His shoulders dropped. They'd actually pulled it off. Emily was smiling for the first time since they'd launched, and damn if she didn't look good doing it. Even covered in soot and exhaustion, coordinating a ship's power grid like a boss.
"Alright, Zoe," Luca said, standing next to her. "Let's see if we can get some proper thrust and figure out where the hell we're going."
Zoe nodded. "Routing power to main engines now. We should have maneuvering capability in about thirty seconds."
The ship rumbled with new energy. Luca could feel the deck plates vibrating as the fusion reactor ramped up to meet the new demand. It was working. It was actually working.
"Main thrusters responding," Zoe announced. "I've got attitude control and... wait."
Something in her voice made Luca pause. The smile vanished from her face.
"What is it?" Emily asked, already moving to her diagnostic panels.

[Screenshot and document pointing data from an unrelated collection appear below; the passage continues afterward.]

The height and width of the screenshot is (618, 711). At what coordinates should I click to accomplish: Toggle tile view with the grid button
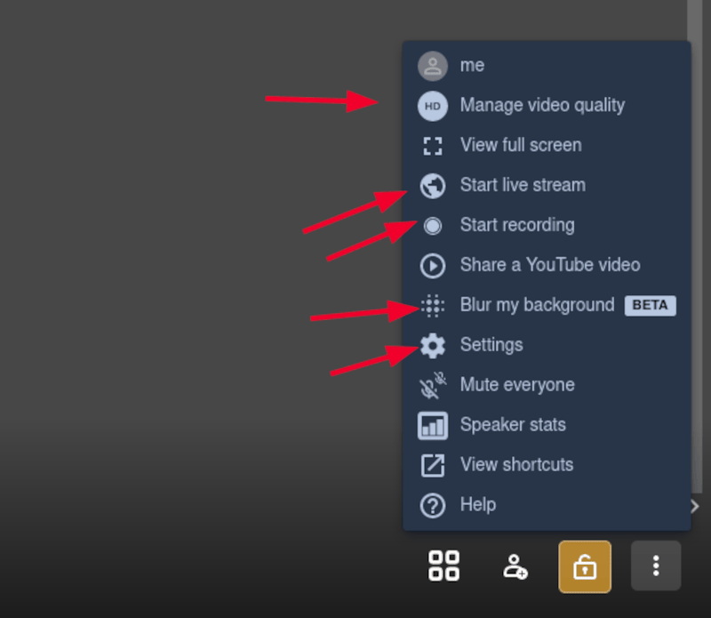(x=443, y=566)
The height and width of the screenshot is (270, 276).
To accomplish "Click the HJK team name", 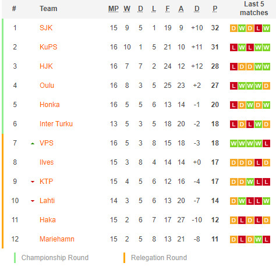I will (x=46, y=66).
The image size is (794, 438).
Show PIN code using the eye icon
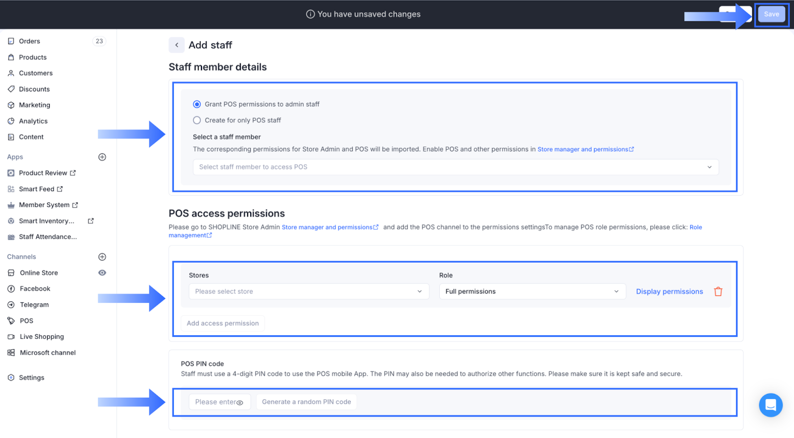[240, 403]

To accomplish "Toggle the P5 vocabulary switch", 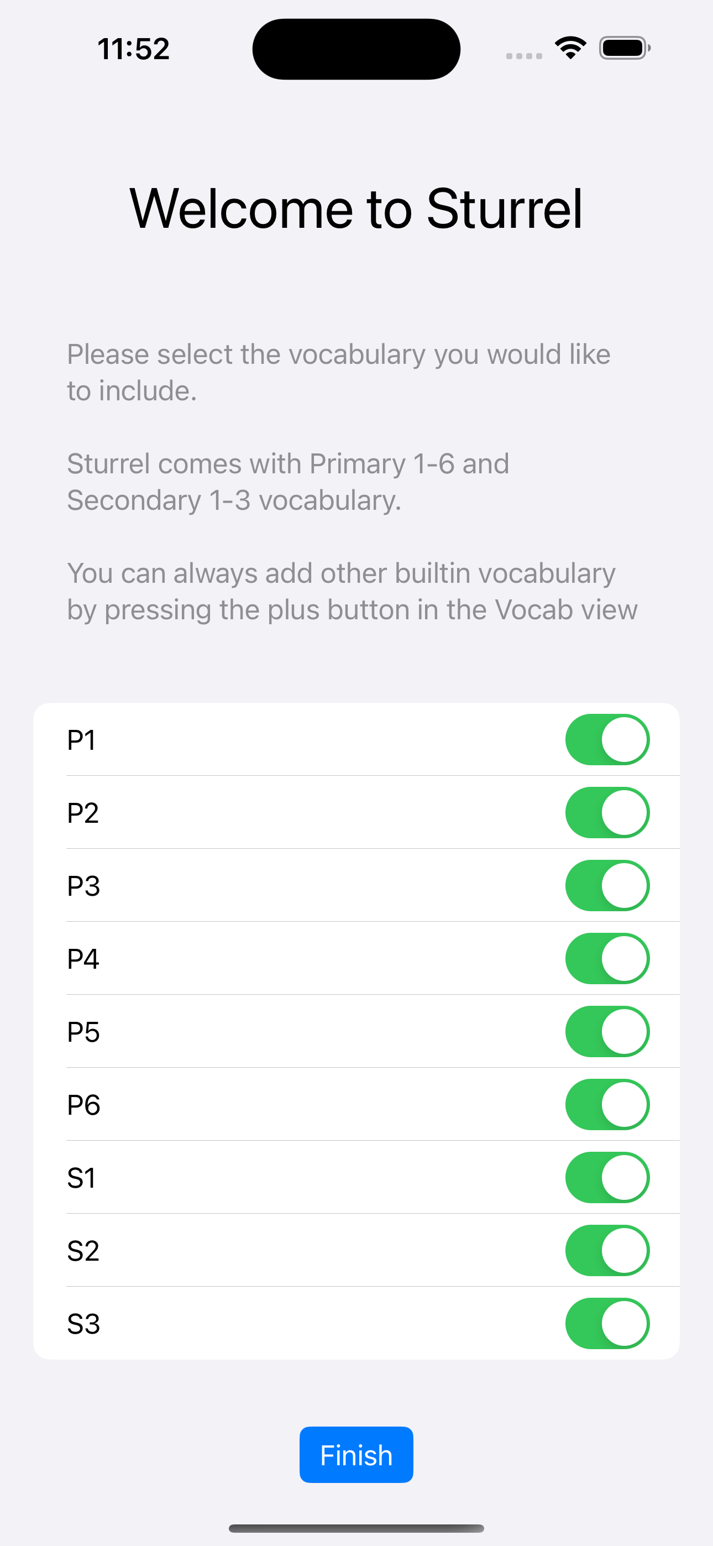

"Power surge in the life support grid," Zoe muttered. "The thruster activation is causing a feedback loop. That bypass Emily set up... it's not stable under this kind of load. The system's trying to compensate, but I can't..."
The warning klaxons blared before she could finish her sentence. Red lights flashed across every console on the bridge, and the ship's automated voice began announcing:
"Critical system failure. Life support systems are offline. Oxygen levels falling."